A dual-clutch gearbox, by contrast, uses two clutches, but has no clutch pedal. Sophisticated electronics and hydraulics control the clutches, just as they do in a standard automatic transmission. In a DCT, however, the clutches operate independently. One clutch controls the odd gears (first, third, fifth and reverse), while the other controls the even gears.

Dual Clutch Transmission

Manual Transmission

Manual transmissions often feature a driver-operated clutch and a movable gear stick. Most automobile manual transmissions allow the driver to select any forward gear ratio ("gear") at any time, but some, such as those commonly mounted on motorcycles and some types of racing cars, only allow the driver to select the next-higher or next-lower gear. This type of transmission is sometimes called a sequential manual transmission. Sequential transmissions are commonly used in auto racing for their ability to make quick shifts.

Manual transmissions are characterized by gear ratios that are selectable by locking selected gear pairs to the output shaft inside the transmission. Conversely, most automatic transmissions feature epicyclic (planetary) gearing controlled by brake bands and/or clutch packs to select gear ratio. Automatic transmissions that allow the driver to manually select the current gear are called Manumatics. A manual-style transmission operated by computer is often called an automated transmission rather than an automatic.

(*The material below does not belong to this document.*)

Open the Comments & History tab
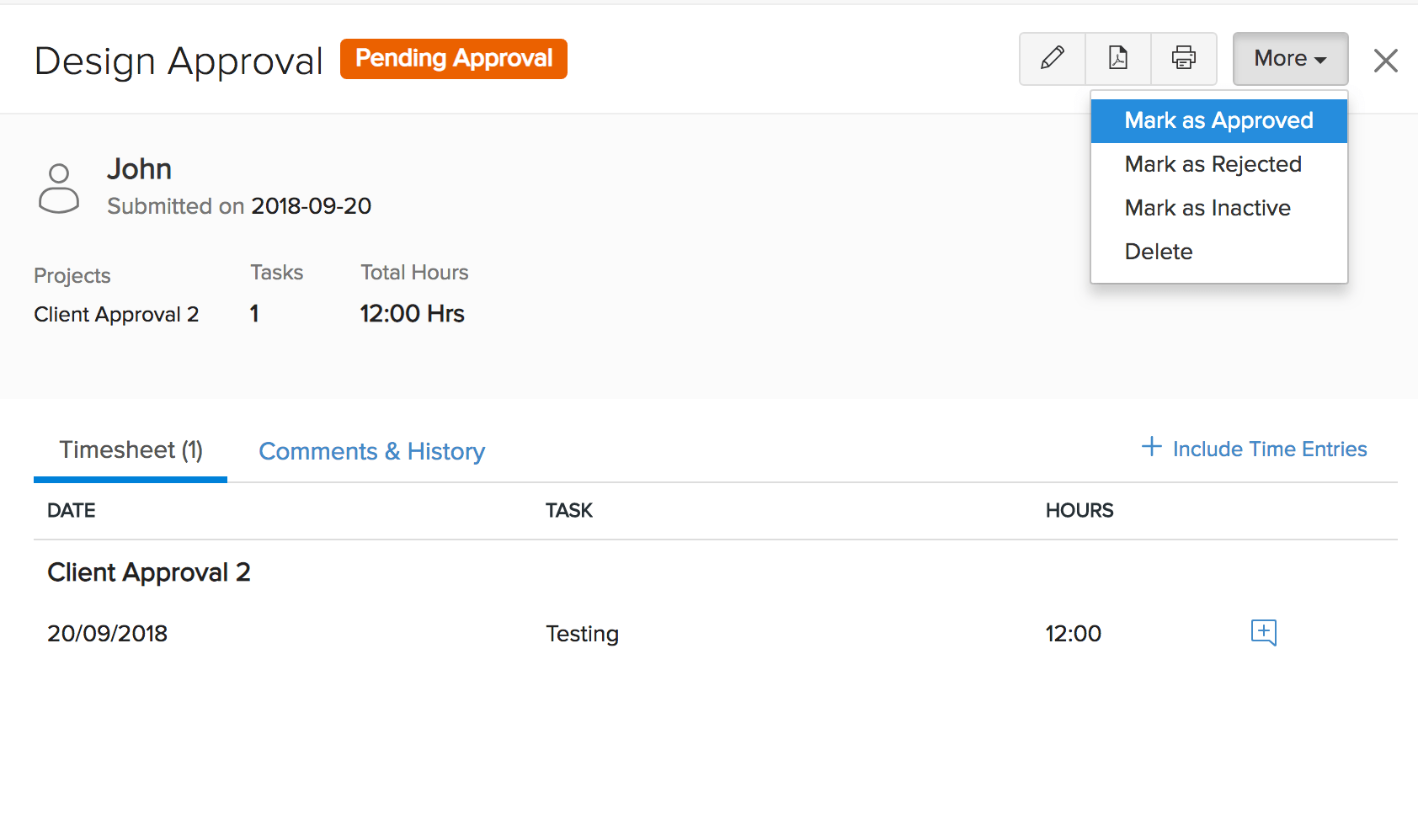 click(371, 452)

Contemporary automobile manual transmissions typically use four to six forward gears and one reverse gear, although automobile manual transmissions have been built with as few as two and as many as eight gears.

Dual Clutch Transmissions

The man who invented the dual-clutch gearbox was a pioneer in automotive engineering. AdolpheKégresse is best known for developing the half-track.It wasa type of vehicle equipped with endless rubber treads allowing it to drive off-road over various forms of terrain. In 1939, Kégresse conceived the idea for a dual-clutch gearbox, which he hoped to use on the legendary Citroën "Traction" vehicle. Unfortunately, adverse business circumstances prevented further development.

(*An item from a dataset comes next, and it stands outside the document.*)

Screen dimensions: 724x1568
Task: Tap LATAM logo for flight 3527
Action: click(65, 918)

Both Audi and Porsche picked up on the dual-clutch concept, although its use was limited at first to racecars. The 956 and 962C racecars included the Porsche Dual Klutch, or PDK. In 1986, a Porsche 962 won the Monza 1000 Kilometer World Sports Prototype Championship race the first win for a car equipped with the PDK semi-automatic paddle-shifted transmission. Audi also made history in 1985 when a Sport quattro S1 rally car equipped with dual-clutch transmission won the Pikes Peak hill climb, a race up the 4,300-meter-high mountain.

Commercialization of the dual-clutch transmission, however, has not been feasible until recently. Volkswagen has been a pioneer in dual-clutch transmissions, licensing BorgWarner's DualTronic technology. European automobiles equipped with DCTs include the Volkswagen Beetle, Golf, Touran, and Jetta as well as the Audi TT and A3; the Skoda Octavia; and the Seat Altea, Toledo and Leon.

Dual Clutch

Conclusion

Dual clutch transmission system is said to incorporate the best of the other two worlds (manual and automatic transmission), without altering engine performance in any way. It can be described as the best solution to improve acceleration: 1-100 km/hr figures- while eliminating more or less the jolts produced by manual gear shifting, atleast for beginners.

With so many advantages of Dual Clutch transmission over the manual, as discussed before, DCT seems to be the next manual. It is also the best transmission for the high end performance cars and racing cars where cost is an issue.